— RECORDS FOR THIS TASK —
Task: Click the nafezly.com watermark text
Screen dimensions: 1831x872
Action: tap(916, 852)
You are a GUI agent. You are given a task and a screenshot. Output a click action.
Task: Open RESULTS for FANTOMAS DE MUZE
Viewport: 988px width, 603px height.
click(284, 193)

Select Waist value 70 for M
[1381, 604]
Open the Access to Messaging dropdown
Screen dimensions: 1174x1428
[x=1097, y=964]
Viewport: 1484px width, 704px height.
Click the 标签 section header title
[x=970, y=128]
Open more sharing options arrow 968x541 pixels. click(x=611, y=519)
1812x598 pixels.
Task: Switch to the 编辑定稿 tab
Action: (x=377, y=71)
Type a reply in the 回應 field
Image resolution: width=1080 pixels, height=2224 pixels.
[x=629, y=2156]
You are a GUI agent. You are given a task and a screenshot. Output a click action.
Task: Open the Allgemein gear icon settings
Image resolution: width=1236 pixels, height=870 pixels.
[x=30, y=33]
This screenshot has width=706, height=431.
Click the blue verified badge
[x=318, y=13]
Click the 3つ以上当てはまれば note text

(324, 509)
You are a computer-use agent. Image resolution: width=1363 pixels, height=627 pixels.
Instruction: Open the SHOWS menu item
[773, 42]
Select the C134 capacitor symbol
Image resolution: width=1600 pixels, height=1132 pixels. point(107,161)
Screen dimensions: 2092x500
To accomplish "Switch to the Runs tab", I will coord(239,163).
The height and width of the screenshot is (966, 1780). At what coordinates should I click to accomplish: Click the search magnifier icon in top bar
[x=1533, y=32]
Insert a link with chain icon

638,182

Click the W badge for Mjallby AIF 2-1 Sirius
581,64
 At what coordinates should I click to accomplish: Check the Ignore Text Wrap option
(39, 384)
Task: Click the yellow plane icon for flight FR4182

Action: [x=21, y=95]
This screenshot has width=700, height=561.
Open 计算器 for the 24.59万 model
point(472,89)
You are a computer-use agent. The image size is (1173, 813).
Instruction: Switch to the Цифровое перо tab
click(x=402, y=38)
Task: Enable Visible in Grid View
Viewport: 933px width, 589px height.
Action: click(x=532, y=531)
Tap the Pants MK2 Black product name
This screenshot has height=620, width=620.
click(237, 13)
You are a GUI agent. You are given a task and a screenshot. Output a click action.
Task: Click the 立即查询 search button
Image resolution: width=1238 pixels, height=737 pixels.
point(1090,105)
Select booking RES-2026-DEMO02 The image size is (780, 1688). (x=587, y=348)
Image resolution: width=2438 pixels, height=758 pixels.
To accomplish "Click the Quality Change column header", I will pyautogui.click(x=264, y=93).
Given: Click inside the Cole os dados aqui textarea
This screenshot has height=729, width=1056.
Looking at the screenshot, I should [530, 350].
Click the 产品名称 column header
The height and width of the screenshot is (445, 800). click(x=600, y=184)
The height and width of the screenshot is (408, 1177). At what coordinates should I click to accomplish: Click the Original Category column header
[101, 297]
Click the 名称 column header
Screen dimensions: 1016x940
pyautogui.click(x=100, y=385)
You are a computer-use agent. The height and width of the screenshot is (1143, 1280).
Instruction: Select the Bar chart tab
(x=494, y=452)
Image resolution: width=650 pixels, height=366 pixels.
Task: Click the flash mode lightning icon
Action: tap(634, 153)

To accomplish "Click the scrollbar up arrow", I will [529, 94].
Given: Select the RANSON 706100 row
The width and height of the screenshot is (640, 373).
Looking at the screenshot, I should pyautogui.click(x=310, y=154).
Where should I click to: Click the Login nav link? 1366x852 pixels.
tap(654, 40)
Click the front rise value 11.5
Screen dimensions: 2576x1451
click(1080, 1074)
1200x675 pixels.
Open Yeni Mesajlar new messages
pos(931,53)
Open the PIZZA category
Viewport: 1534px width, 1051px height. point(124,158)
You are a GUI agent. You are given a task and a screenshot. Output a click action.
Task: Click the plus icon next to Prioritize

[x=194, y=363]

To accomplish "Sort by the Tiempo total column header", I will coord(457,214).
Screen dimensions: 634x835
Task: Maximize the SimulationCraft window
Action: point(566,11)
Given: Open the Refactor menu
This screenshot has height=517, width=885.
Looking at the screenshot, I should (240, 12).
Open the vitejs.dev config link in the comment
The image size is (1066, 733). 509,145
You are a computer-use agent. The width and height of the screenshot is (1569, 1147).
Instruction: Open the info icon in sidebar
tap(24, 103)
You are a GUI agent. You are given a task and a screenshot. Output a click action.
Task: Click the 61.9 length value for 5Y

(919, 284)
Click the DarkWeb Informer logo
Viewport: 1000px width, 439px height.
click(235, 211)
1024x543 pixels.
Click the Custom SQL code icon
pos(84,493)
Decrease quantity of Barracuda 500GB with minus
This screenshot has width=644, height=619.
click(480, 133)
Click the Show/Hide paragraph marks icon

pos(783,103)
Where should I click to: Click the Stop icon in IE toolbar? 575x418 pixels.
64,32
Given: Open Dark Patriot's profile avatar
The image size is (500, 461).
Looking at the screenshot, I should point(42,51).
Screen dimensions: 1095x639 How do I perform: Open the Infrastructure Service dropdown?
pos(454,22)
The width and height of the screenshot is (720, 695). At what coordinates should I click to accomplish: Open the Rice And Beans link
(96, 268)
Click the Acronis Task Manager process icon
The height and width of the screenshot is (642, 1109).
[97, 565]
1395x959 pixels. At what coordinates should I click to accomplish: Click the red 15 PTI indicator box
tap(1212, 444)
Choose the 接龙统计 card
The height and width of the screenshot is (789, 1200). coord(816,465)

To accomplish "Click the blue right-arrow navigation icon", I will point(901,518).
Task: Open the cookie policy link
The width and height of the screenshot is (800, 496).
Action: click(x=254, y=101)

— WHAT YOU NEED TO DO —
Reproduce the whole listing above, word for word.

— ANSWER BOX —
Task: Click the nafezly.com watermark text
Screen dimensions: 1831x872
Action: tap(916, 852)
You are a GUI agent. You are given a task and a screenshot. Output a click action.
Task: Open RESULTS for FANTOMAS DE MUZE
Viewport: 988px width, 603px height.
click(284, 193)

Select Waist value 70 for M
[1381, 604]
Open the Access to Messaging dropdown
Screen dimensions: 1174x1428
[x=1097, y=964]
Viewport: 1484px width, 704px height.
Click the 标签 section header title
[x=970, y=128]
Open more sharing options arrow 968x541 pixels. click(x=611, y=519)
1812x598 pixels.
Task: Switch to the 编辑定稿 tab
Action: (x=377, y=71)
Type a reply in the 回應 field
Image resolution: width=1080 pixels, height=2224 pixels.
[x=629, y=2156]
You are a GUI agent. You are given a task and a screenshot. Output a click action.
Task: Open the Allgemein gear icon settings
Image resolution: width=1236 pixels, height=870 pixels.
[x=30, y=33]
This screenshot has width=706, height=431.
Click the blue verified badge
[x=318, y=13]
Click the 3つ以上当てはまれば note text

(324, 509)
You are a computer-use agent. Image resolution: width=1363 pixels, height=627 pixels.
Instruction: Open the SHOWS menu item
[773, 42]
Select the C134 capacitor symbol
Image resolution: width=1600 pixels, height=1132 pixels. point(107,161)
Screen dimensions: 2092x500
To accomplish "Switch to the Runs tab", I will coord(239,163).
The height and width of the screenshot is (966, 1780). At what coordinates should I click to accomplish: Click the search magnifier icon in top bar
[x=1533, y=32]
Insert a link with chain icon

638,182

Click the W badge for Mjallby AIF 2-1 Sirius
581,64
 At what coordinates should I click to accomplish: Check the Ignore Text Wrap option
(39, 384)
Task: Click the yellow plane icon for flight FR4182

Action: [x=21, y=95]
This screenshot has width=700, height=561.
Open 计算器 for the 24.59万 model
point(472,89)
You are a computer-use agent. The image size is (1173, 813).
Instruction: Switch to the Цифровое перо tab
click(x=402, y=38)
Task: Enable Visible in Grid View
Viewport: 933px width, 589px height.
Action: click(x=532, y=531)
Tap the Pants MK2 Black product name
This screenshot has height=620, width=620.
click(237, 13)
You are a GUI agent. You are given a task and a screenshot. Output a click action.
Task: Click the 立即查询 search button
Image resolution: width=1238 pixels, height=737 pixels.
point(1090,105)
Select booking RES-2026-DEMO02 The image size is (780, 1688). (x=587, y=348)
Image resolution: width=2438 pixels, height=758 pixels.
To accomplish "Click the Quality Change column header", I will pyautogui.click(x=264, y=93).
Given: Click inside the Cole os dados aqui textarea
This screenshot has height=729, width=1056.
Looking at the screenshot, I should [530, 350].
Click the 产品名称 column header
The height and width of the screenshot is (445, 800). click(x=600, y=184)
The height and width of the screenshot is (408, 1177). At what coordinates should I click to accomplish: Click the Original Category column header
[101, 297]
Click the 名称 column header
Screen dimensions: 1016x940
pyautogui.click(x=100, y=385)
You are a computer-use agent. The height and width of the screenshot is (1143, 1280).
Instruction: Select the Bar chart tab
(x=494, y=452)
Image resolution: width=650 pixels, height=366 pixels.
Task: Click the flash mode lightning icon
Action: tap(634, 153)

To accomplish "Click the scrollbar up arrow", I will [529, 94].
Given: Select the RANSON 706100 row
The width and height of the screenshot is (640, 373).
Looking at the screenshot, I should pyautogui.click(x=310, y=154).
Where should I click to: Click the Login nav link? 1366x852 pixels.
tap(654, 40)
Click the front rise value 11.5
Screen dimensions: 2576x1451
click(1080, 1074)
1200x675 pixels.
Open Yeni Mesajlar new messages
pos(931,53)
Open the PIZZA category
Viewport: 1534px width, 1051px height. point(124,158)
You are a GUI agent. You are given a task and a screenshot. Output a click action.
Task: Click the plus icon next to Prioritize

[x=194, y=363]

To accomplish "Sort by the Tiempo total column header", I will coord(457,214).
Screen dimensions: 634x835
Task: Maximize the SimulationCraft window
Action: point(566,11)
Given: Open the Refactor menu
This screenshot has height=517, width=885.
Looking at the screenshot, I should (240, 12).
Open the vitejs.dev config link in the comment
The image size is (1066, 733). 509,145
You are a computer-use agent. The width and height of the screenshot is (1569, 1147).
Instruction: Open the info icon in sidebar
tap(24, 103)
You are a GUI agent. You are given a task and a screenshot. Output a click action.
Task: Click the 61.9 length value for 5Y

(919, 284)
Click the DarkWeb Informer logo
Viewport: 1000px width, 439px height.
click(235, 211)
1024x543 pixels.
Click the Custom SQL code icon
pos(84,493)
Decrease quantity of Barracuda 500GB with minus
This screenshot has width=644, height=619.
click(480, 133)
Click the Show/Hide paragraph marks icon

pos(783,103)
Where should I click to: Click the Stop icon in IE toolbar? 575x418 pixels.
64,32
Given: Open Dark Patriot's profile avatar
The image size is (500, 461).
Looking at the screenshot, I should point(42,51).
Screen dimensions: 1095x639 How do I perform: Open the Infrastructure Service dropdown?
pos(454,22)
The width and height of the screenshot is (720, 695). At what coordinates should I click to accomplish: Open the Rice And Beans link
(96, 268)
Click the Acronis Task Manager process icon
The height and width of the screenshot is (642, 1109).
[97, 565]
1395x959 pixels. At what coordinates should I click to accomplish: Click the red 15 PTI indicator box
tap(1212, 444)
Choose the 接龙统计 card
The height and width of the screenshot is (789, 1200). coord(816,465)

To accomplish "Click the blue right-arrow navigation icon", I will point(901,518).
Task: Open the cookie policy link
The width and height of the screenshot is (800, 496).
Action: click(x=254, y=101)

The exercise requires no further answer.